* Start Source records *

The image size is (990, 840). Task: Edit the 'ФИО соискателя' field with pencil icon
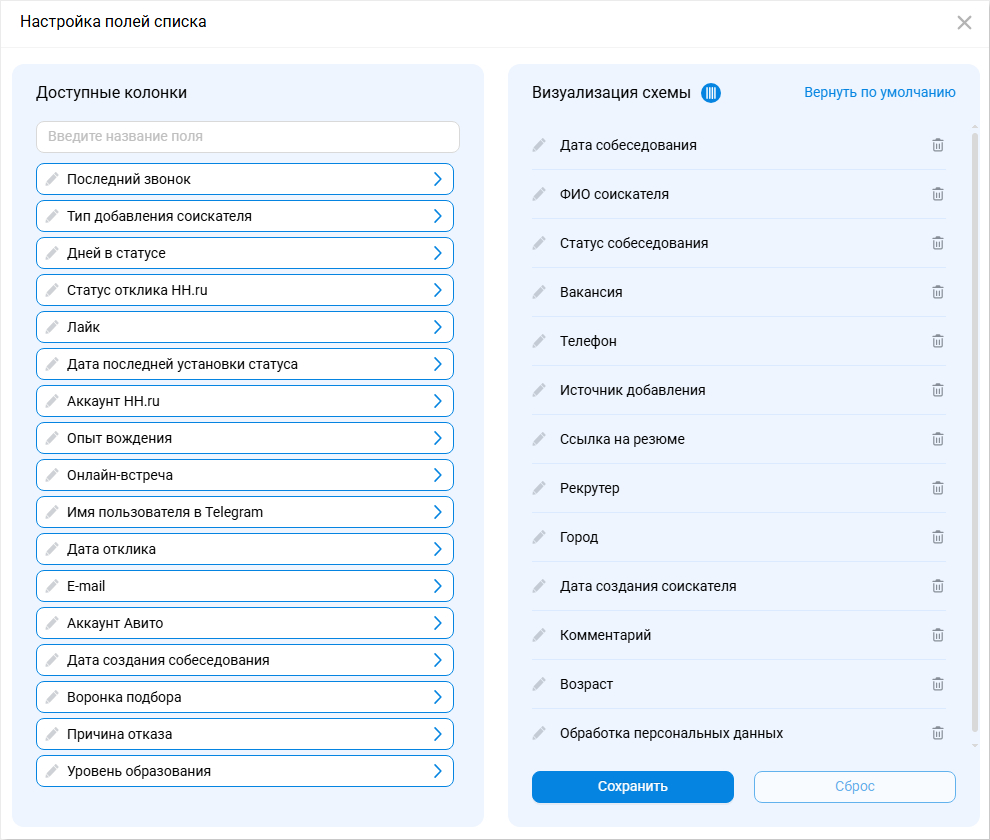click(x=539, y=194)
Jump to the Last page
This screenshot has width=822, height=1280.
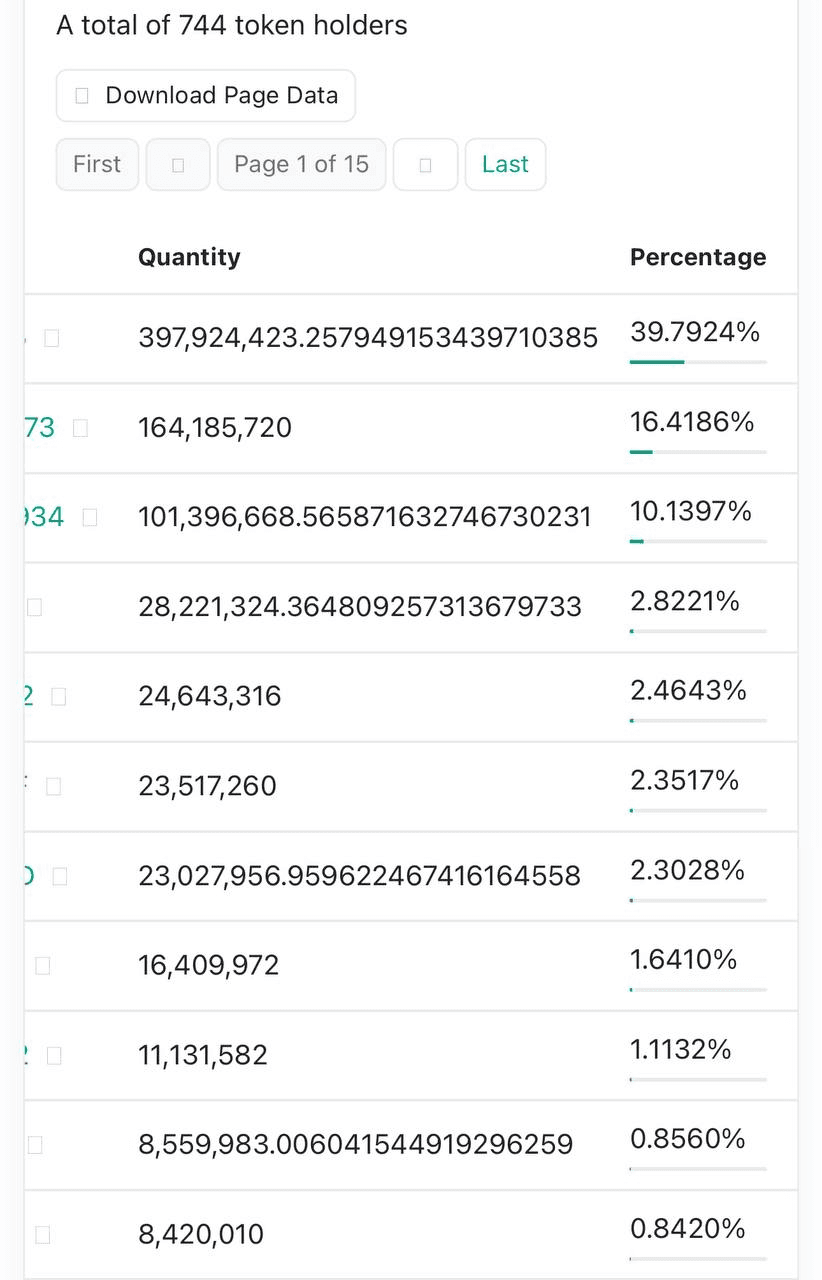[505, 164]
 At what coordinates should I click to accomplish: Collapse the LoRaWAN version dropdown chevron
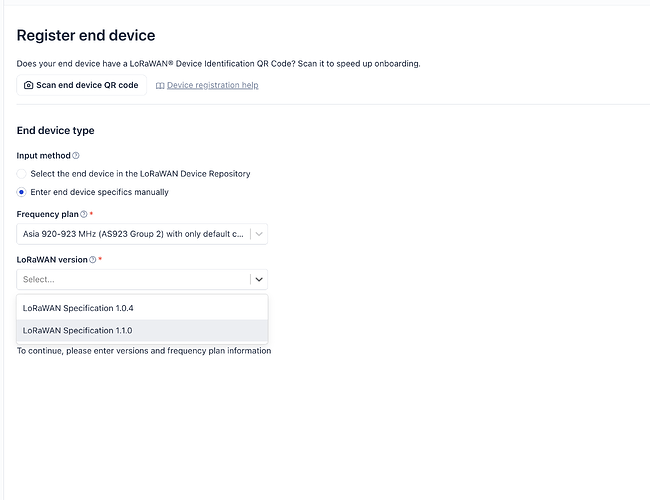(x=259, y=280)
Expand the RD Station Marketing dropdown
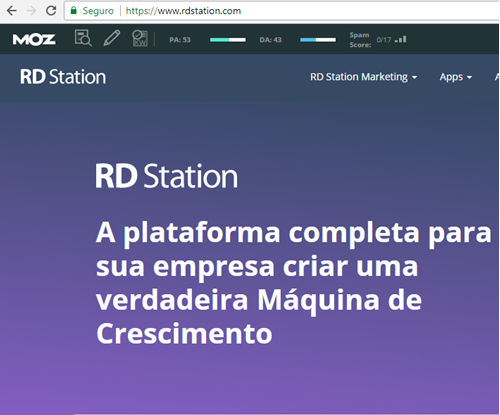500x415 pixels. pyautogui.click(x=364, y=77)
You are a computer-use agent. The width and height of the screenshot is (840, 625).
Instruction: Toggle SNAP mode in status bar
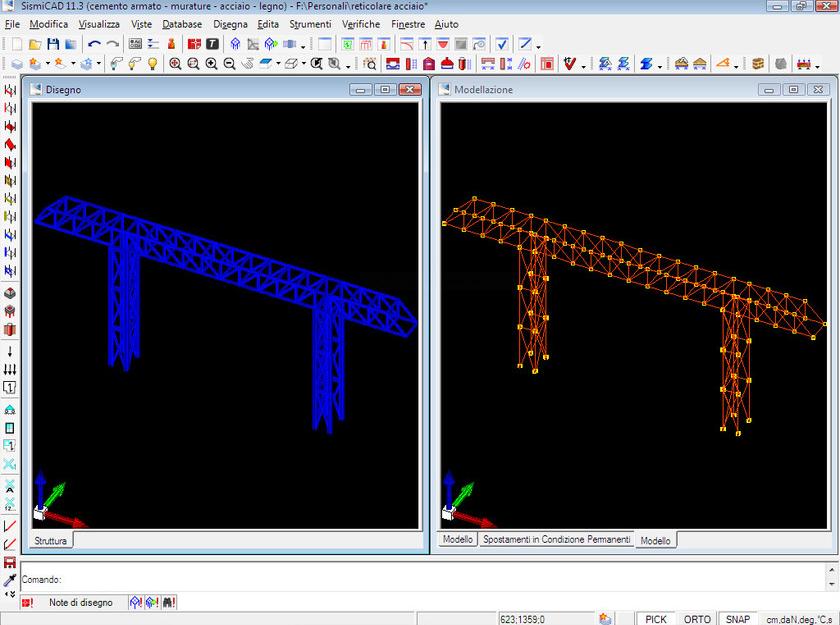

* End Source records *

- _Instructions to follow_
Copy the records word for word, from the line containing "Jump to the Last page" through the end of the records, both ends included. Leave the pictures out of your answer.

- _Written reply_
Jump to the Last page
This screenshot has width=822, height=1280.
[505, 164]
 At what coordinates should I click to accomplish: Collapse the LoRaWAN version dropdown chevron
(x=259, y=280)
Expand the RD Station Marketing dropdown
500x415 pixels. pyautogui.click(x=364, y=77)
You are a computer-use agent. The width and height of the screenshot is (840, 625).
Instruction: Toggle SNAP mode in status bar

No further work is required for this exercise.